With great power comes great responsibility. Sadly however, it can be seen that almost always, those in power tend to misuse the authority that they have for their own benefit. At times, these individuals aren’t even benefiting from the misuse of their power; they choose to do it anyway for mere entertainment. While this is something that can be seen worldwide, it seems as if our country has been blessed a bit too much with such individuals. Even worse is the fact that such behavior is most commonly found in government employees. With improper standards of selection, many officials simply aren’t fit for the position that they’re given as a result of which the image of our government officials continues getting tarnished as time passes.
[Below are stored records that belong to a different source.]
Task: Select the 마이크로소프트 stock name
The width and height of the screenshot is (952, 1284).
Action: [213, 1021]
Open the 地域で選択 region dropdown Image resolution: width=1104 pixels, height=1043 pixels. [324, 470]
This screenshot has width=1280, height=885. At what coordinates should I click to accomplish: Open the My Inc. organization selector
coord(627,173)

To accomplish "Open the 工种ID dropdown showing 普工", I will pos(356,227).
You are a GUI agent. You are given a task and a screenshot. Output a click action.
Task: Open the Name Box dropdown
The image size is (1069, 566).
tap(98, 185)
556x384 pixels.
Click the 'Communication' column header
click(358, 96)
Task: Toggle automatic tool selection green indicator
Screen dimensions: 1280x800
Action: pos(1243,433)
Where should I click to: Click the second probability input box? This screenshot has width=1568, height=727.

Anywhere in the world, the arrival of a policeman creates an aura of peace. You feel safe and secure. Policemen, being the direct representatives of the law, are treated with utmost respect because they deserve it. Throughout the day, they patrol the streets making sure that the ordinary citizens of the area do not have to go through any inconvenience in their daily lives. For this, they are loved and respected. Sadly, however, the same cannot be said for the policemen in Pakistan.

Seeing a policeman in Pakistan immediately means something’s wrong. Instead of making you feel safe, these ‘protectors’ of society make you feel vulnerable. They can harass you and get away with it unless you can make phone calls to the ‘right’ people. They can let suspicious looking men go unchecked at a check post but stop you because you are travelling with two male friends.

Almost everyone, at one point or another, has been stopped by a policeman for driving with a friend who belongs to the opposite sex.  It surprises me to know how mobile phone snatchers conveniently drive away after robbing someone but two friends cannot escape the wrath of a policeman.

It saddens me to know that if an individual is caught with alcoholic beverages by the police, the easiest way to get out of the situation is to offer some to the policemen. We choose to ignore these events that take place almost every day in our society without realizing what a blatant display of hypocrisy and double standards these actions are.

The people who are responsible for the implementation of law are the ones exploiting it the most. They will demand to speak to your father if you’re ‘caught’ driving from one place to another in broad daylight with a few friends who happen to be members of the opposite sex – a legal adult being told to call up her parents, simply because she’s a woman who is driving around with her friends. The absurdity of the situation makes my blood boil.

While policemen all over the world keep a lookout for suspicious people who could cause trouble, policemen in Pakistan keep a lookout for people they could threaten into getting some money from. Of course, our society is to blame for this equally. Had society not forced young people to hang out with their friends without their parents knowing, no policeman would dare ask to speak to a young girl’s parents.

What’s even worse is the fact that the minute you call an authoritative figure and hand over the phone to the policeman, he lets you go. Whatever ‘crime’ you were committing no longer remains a crime. Your ‘wrong’ deeds are suddenly made right and you’re free to go. This just suggests that you weren’t doing anything wrong in the first place and were being questioned simply because the other person thought they could bully some money out of you or that you can get away with doing something wrong if you have the right contacts. Both thoughts are equally disturbing.

Hopefully, someday, seeing a policeman will help Pakistanis feel safe and secure. Until then, everyone will continue needing to have the ‘right’ numbers on their speed-dial.